28. In Hero Vinoth vs. Seshammal reported in 2006(5) Scale 477, the Apex Court considered the principles governing Section 100 of the Civil Procedure Code and summarised the principles thus:
"24. The principles relating to Section 100 CPC, relevant for this case, may be summarised thus:-
(i) An inference of fact from the recitals or contents of a document is a question of fact. But the legal effect of the terms of a document is a question of law. Construction of a document involving the application of any principle of law, is also a question of law. Therefore, when there is misconstruction of a document or wrong application of a principle of law in construing a document, it gives rise to a question of law.
(ii) The High Court should be satisfied that the case involves a substantial question of law, and not a mere question of law. A question of law having a material bearing on the decision of the case (that is, a question, answer to which affects the rights of parties to the suit) will be a substantial question of law, if it is not covered by any specific provisions of law or settled legal principle emerging from binding precedents, and, involves a debatable legal issue. A substantial question of law will also arise in a contrary situation, where the legal position is clear, either on account of express provisions of law or binding precedents, but the court below has decided the matter, either ignoring or acting contrary to such legal principle. In the second type of cases, the substantial question of law arises not because the law is still debatable, but because the decision rendered on a material question, violates the settled position of law.
(iii) The general rule is that High Court will not interfere with concurrent findings of the Courts below. But it is not an absolute rule. Some of the well recognized exceptions are where (i) the Courts below have ignored material evidence or acted on no evidence; (ii) the Courts have drawn wrong inferences from proved facts by applying the law erroneously; or (iii) the Courts have wrongly cast the burden of proof. When we refer to 'decision based on no evidence', it not only refers to cases where there is a total dearth of evidence, but also refers to any case, where the evidence, taken as a whole, is not reasonably capable of supporting the finding."
29. On a careful consideration of Exs.A.1 and A.3, I am of the view that the first appellate Court had grievously erred in granting the decree on the basis of the said document which necessitates interference by this Court invoking Section 100 of the Civil Procedure Code.
30. Therefore, I am inclined to set aside the judgment and decree of the first appellate Court, as it misconstrued the documents in Exs.A.1 and A.3.

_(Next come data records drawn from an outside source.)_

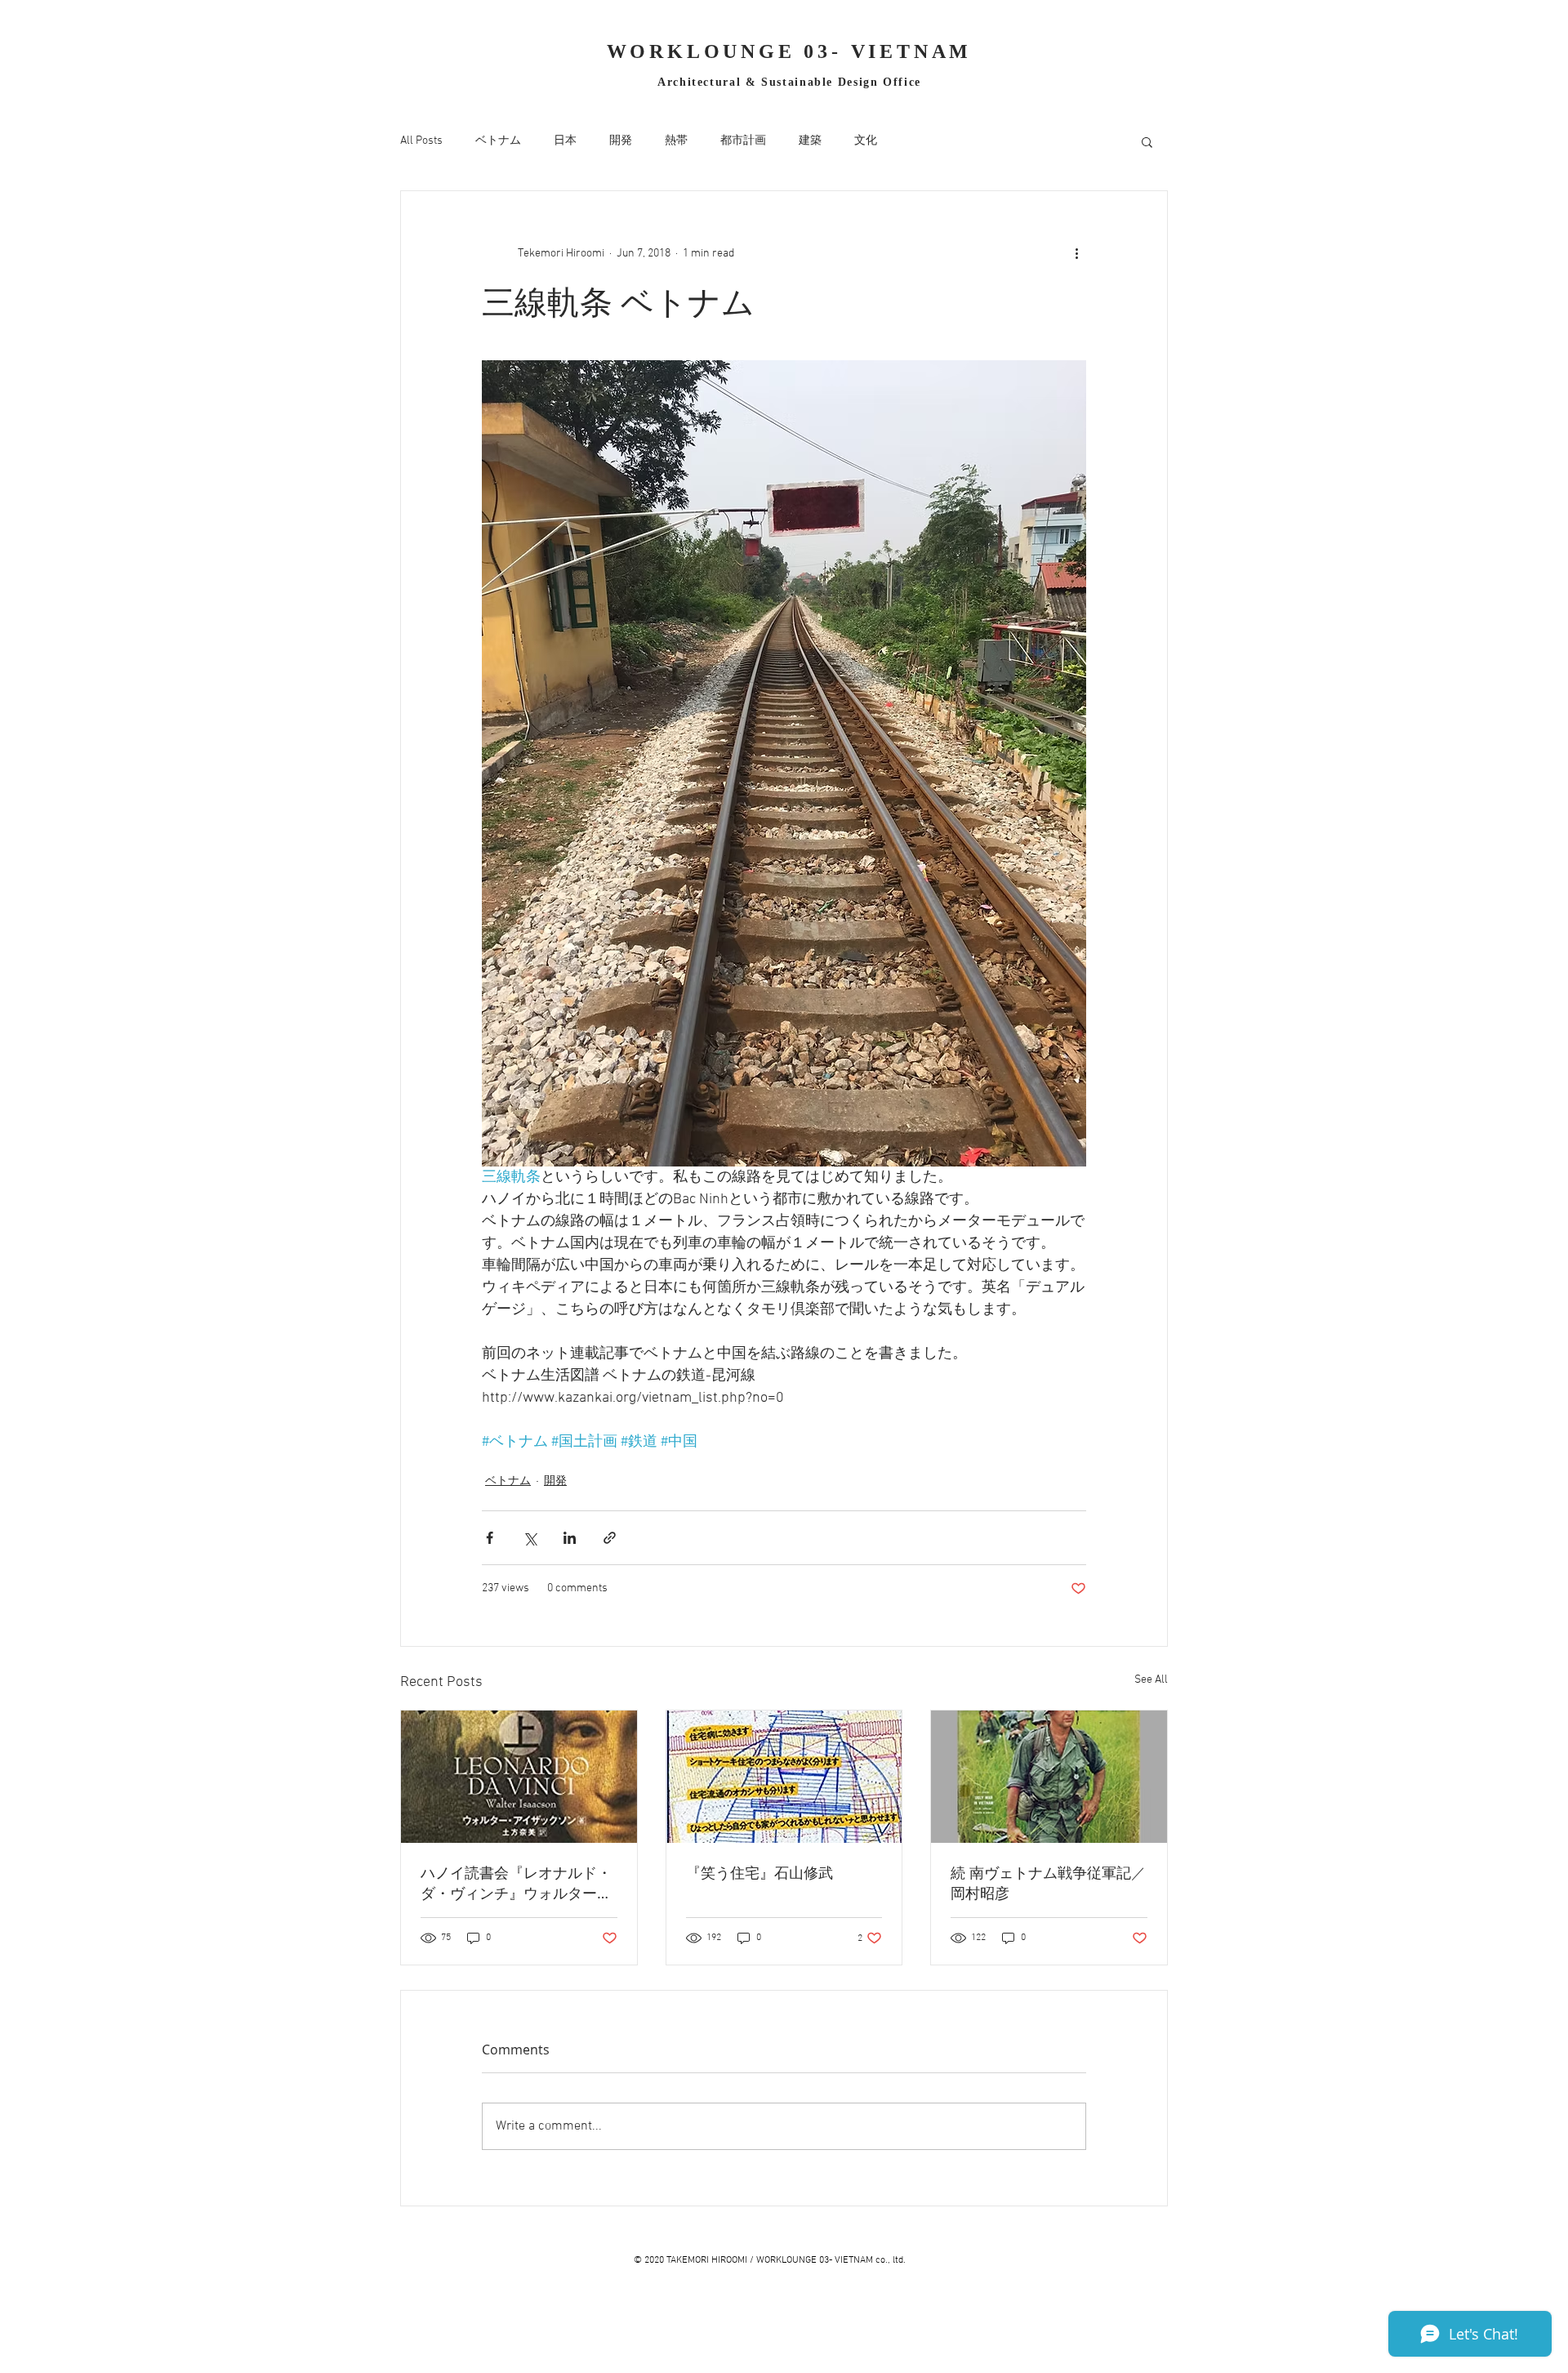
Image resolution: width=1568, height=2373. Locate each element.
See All (1151, 1680)
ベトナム (498, 141)
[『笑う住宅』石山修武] (784, 1777)
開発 (620, 141)
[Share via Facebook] (489, 1538)
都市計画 (743, 141)
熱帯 (676, 141)
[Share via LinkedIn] (569, 1538)
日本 (565, 141)
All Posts (421, 141)
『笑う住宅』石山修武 (759, 1872)
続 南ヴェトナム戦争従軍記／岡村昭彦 (1048, 1882)
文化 (865, 141)
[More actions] (1076, 253)
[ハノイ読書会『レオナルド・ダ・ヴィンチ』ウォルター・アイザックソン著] (519, 1777)
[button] (1147, 141)
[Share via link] (609, 1538)
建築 (810, 141)
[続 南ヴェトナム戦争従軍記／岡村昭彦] (1049, 1777)
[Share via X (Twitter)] (529, 1538)
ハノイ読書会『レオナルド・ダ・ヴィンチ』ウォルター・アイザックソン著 (516, 1882)
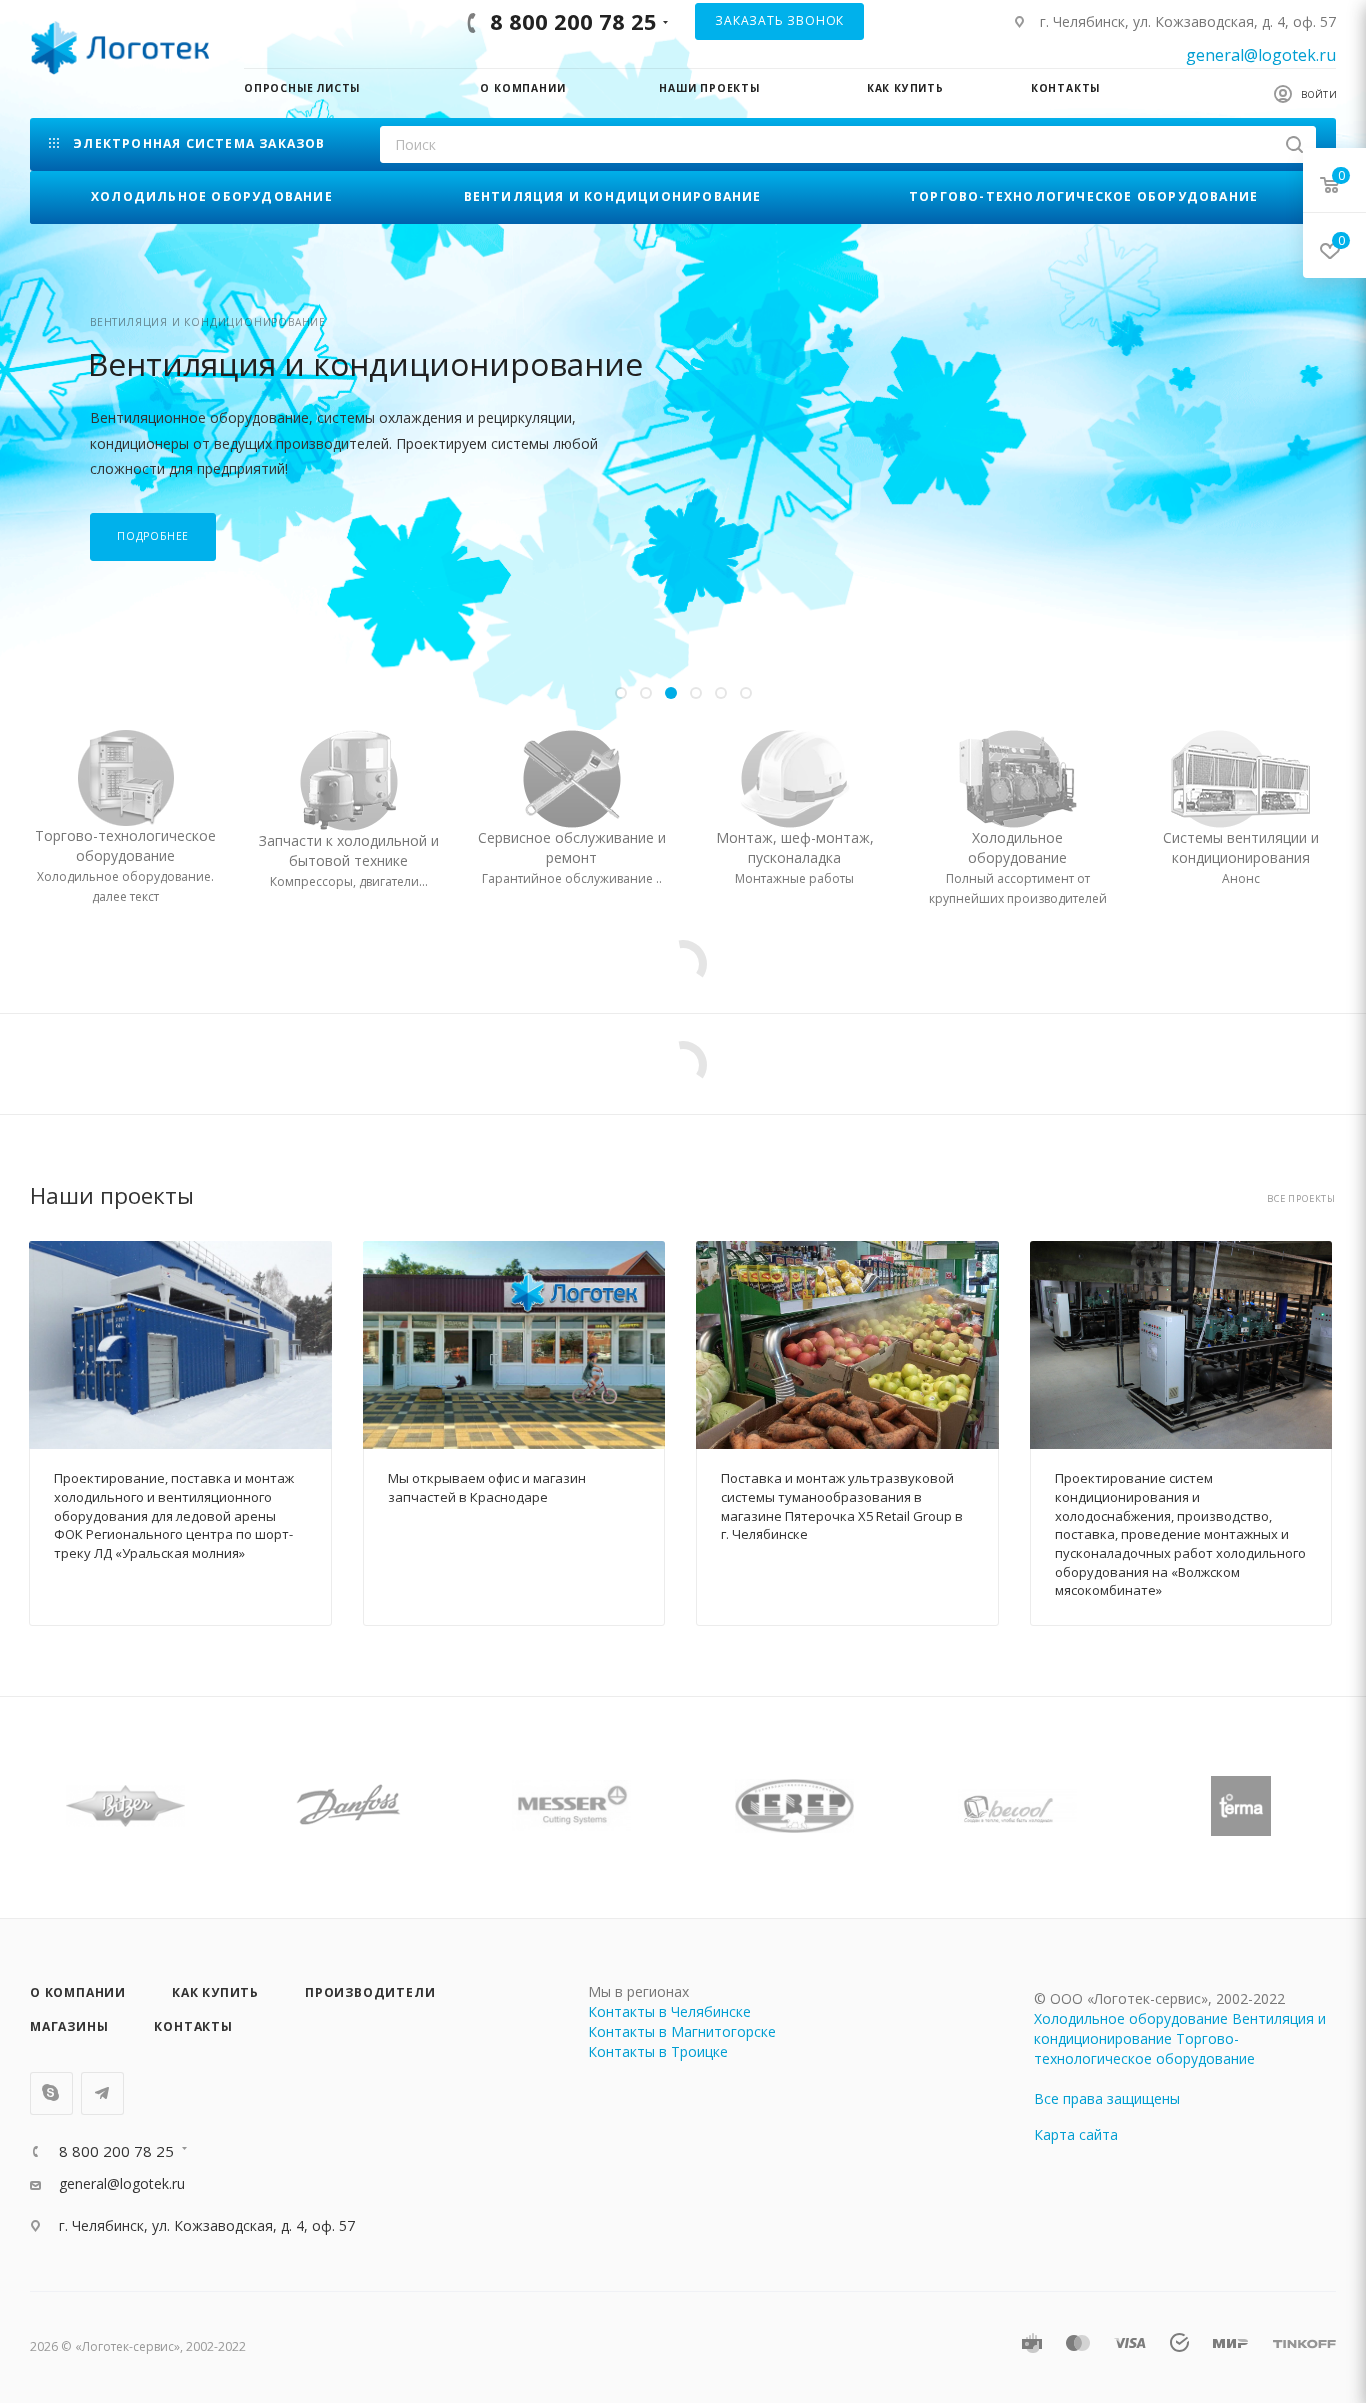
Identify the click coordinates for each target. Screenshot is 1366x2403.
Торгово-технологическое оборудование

31. In the result, the Second Appeal is allowed by setting aside the judgment and decree dated 23.03.2006 in A.S.No.46 of 2005 on the file of Principal District and Sessions Judge, Madurai and the judgment and decree dated 21.06.2005 in O.S.No.151 of 2003 on the file of Second Additional Subordinate Judge, Madurai is restored. However, in the facts and circumstances of the case, there shall be no order as to costs. Consequently, the connected miscellaneous petition is closed.
To
1.The Principal District and Sessions Judge, Madurai.
2.The Second Additional Subordinate Judge, Madurai.